◆ **Data for the task**:
______________________________

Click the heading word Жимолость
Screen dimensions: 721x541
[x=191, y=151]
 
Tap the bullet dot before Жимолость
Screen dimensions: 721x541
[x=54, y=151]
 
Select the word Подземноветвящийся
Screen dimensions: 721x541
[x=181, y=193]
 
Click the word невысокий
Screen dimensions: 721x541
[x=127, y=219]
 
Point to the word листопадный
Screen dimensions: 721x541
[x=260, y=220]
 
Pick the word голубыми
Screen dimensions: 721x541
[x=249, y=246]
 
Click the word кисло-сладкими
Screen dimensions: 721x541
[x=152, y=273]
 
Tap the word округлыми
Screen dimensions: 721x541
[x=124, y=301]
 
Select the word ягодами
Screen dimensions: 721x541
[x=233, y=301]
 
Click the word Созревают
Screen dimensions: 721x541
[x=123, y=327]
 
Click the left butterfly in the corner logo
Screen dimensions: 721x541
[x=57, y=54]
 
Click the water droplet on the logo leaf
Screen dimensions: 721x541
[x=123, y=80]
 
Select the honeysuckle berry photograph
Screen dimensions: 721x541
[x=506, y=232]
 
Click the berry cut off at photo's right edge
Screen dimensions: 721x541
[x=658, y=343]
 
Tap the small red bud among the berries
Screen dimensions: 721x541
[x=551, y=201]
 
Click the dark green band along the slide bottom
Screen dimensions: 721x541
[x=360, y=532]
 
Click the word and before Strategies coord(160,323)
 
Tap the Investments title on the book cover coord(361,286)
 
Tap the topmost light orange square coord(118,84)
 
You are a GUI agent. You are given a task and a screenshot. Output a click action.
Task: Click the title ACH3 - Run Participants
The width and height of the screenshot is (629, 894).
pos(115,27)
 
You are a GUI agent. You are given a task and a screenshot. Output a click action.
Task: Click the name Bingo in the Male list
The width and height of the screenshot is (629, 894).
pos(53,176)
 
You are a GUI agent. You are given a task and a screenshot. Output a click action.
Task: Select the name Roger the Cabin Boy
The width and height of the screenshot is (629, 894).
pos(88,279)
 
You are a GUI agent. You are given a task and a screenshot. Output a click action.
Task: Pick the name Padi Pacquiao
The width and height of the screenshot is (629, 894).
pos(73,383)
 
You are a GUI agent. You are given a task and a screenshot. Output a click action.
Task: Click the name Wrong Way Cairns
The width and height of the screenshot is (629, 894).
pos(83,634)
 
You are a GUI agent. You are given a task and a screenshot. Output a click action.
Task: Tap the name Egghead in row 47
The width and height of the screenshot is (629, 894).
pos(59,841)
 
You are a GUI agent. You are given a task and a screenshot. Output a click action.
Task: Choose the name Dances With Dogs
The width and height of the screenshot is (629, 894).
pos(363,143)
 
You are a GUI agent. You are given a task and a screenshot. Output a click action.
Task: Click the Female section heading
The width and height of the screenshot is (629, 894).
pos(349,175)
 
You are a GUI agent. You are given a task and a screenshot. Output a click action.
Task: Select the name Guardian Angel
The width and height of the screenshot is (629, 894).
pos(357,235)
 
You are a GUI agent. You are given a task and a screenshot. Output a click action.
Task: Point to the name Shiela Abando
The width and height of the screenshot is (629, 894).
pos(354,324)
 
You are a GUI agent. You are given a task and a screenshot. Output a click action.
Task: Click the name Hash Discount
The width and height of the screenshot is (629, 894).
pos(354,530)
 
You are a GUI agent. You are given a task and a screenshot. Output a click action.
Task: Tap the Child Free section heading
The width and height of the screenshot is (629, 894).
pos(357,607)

______________________________

◆ **What the exercise asks**:
Format every line of the entries above as a JSON array of strings, one string per line, leaving out blank lines.

◆ **Exercise solution**:
[
  "Click the heading word Жимолость",
  "Screen dimensions: 721x541",
  "[x=191, y=151]",
  "Tap the bullet dot before Жимолость",
  "Screen dimensions: 721x541",
  "[x=54, y=151]",
  "Select the word Подземноветвящийся",
  "Screen dimensions: 721x541",
  "[x=181, y=193]",
  "Click the word невысокий",
  "Screen dimensions: 721x541",
  "[x=127, y=219]",
  "Point to the word листопадный",
  "Screen dimensions: 721x541",
  "[x=260, y=220]",
  "Pick the word голубыми",
  "Screen dimensions: 721x541",
  "[x=249, y=246]",
  "Click the word кисло-сладкими",
  "Screen dimensions: 721x541",
  "[x=152, y=273]",
  "Tap the word округлыми",
  "Screen dimensions: 721x541",
  "[x=124, y=301]",
  "Select the word ягодами",
  "Screen dimensions: 721x541",
  "[x=233, y=301]",
  "Click the word Созревают",
  "Screen dimensions: 721x541",
  "[x=123, y=327]",
  "Click the left butterfly in the corner logo",
  "Screen dimensions: 721x541",
  "[x=57, y=54]",
  "Click the water droplet on the logo leaf",
  "Screen dimensions: 721x541",
  "[x=123, y=80]",
  "Select the honeysuckle berry photograph",
  "Screen dimensions: 721x541",
  "[x=506, y=232]",
  "Click the berry cut off at photo's right edge",
  "Screen dimensions: 721x541",
  "[x=658, y=343]",
  "Tap the small red bud among the berries",
  "Screen dimensions: 721x541",
  "[x=551, y=201]",
  "Click the dark green band along the slide bottom",
  "Screen dimensions: 721x541",
  "[x=360, y=532]",
  "Click the word and before Strategies coord(160,323)",
  "Tap the Investments title on the book cover coord(361,286)",
  "Tap the topmost light orange square coord(118,84)",
  "You are a GUI agent. You are given a task and a screenshot. Output a click action.",
  "Task: Click the title ACH3 - Run Participants",
  "The width and height of the screenshot is (629, 894).",
  "pos(115,27)",
  "You are a GUI agent. You are given a task and a screenshot. Output a click action.",
  "Task: Click the name Bingo in the Male list",
  "The width and height of the screenshot is (629, 894).",
  "pos(53,176)",
  "You are a GUI agent. You are given a task and a screenshot. Output a click action.",
  "Task: Select the name Roger the Cabin Boy",
  "The width and height of the screenshot is (629, 894).",
  "pos(88,279)",
  "You are a GUI agent. You are given a task and a screenshot. Output a click action.",
  "Task: Pick the name Padi Pacquiao",
  "The width and height of the screenshot is (629, 894).",
  "pos(73,383)",
  "You are a GUI agent. You are given a task and a screenshot. Output a click action.",
  "Task: Click the name Wrong Way Cairns",
  "The width and height of the screenshot is (629, 894).",
  "pos(83,634)",
  "You are a GUI agent. You are given a task and a screenshot. Output a click action.",
  "Task: Tap the name Egghead in row 47",
  "The width and height of the screenshot is (629, 894).",
  "pos(59,841)",
  "You are a GUI agent. You are given a task and a screenshot. Output a click action.",
  "Task: Choose the name Dances With Dogs",
  "The width and height of the screenshot is (629, 894).",
  "pos(363,143)",
  "You are a GUI agent. You are given a task and a screenshot. Output a click action.",
  "Task: Click the Female section heading",
  "The width and height of the screenshot is (629, 894).",
  "pos(349,175)",
  "You are a GUI agent. You are given a task and a screenshot. Output a click action.",
  "Task: Select the name Guardian Angel",
  "The width and height of the screenshot is (629, 894).",
  "pos(357,235)",
  "You are a GUI agent. You are given a task and a screenshot. Output a click action.",
  "Task: Point to the name Shiela Abando",
  "The width and height of the screenshot is (629, 894).",
  "pos(354,324)",
  "You are a GUI agent. You are given a task and a screenshot. Output a click action.",
  "Task: Click the name Hash Discount",
  "The width and height of the screenshot is (629, 894).",
  "pos(354,530)",
  "You are a GUI agent. You are given a task and a screenshot. Output a click action.",
  "Task: Tap the Child Free section heading",
  "The width and height of the screenshot is (629, 894).",
  "pos(357,607)"
]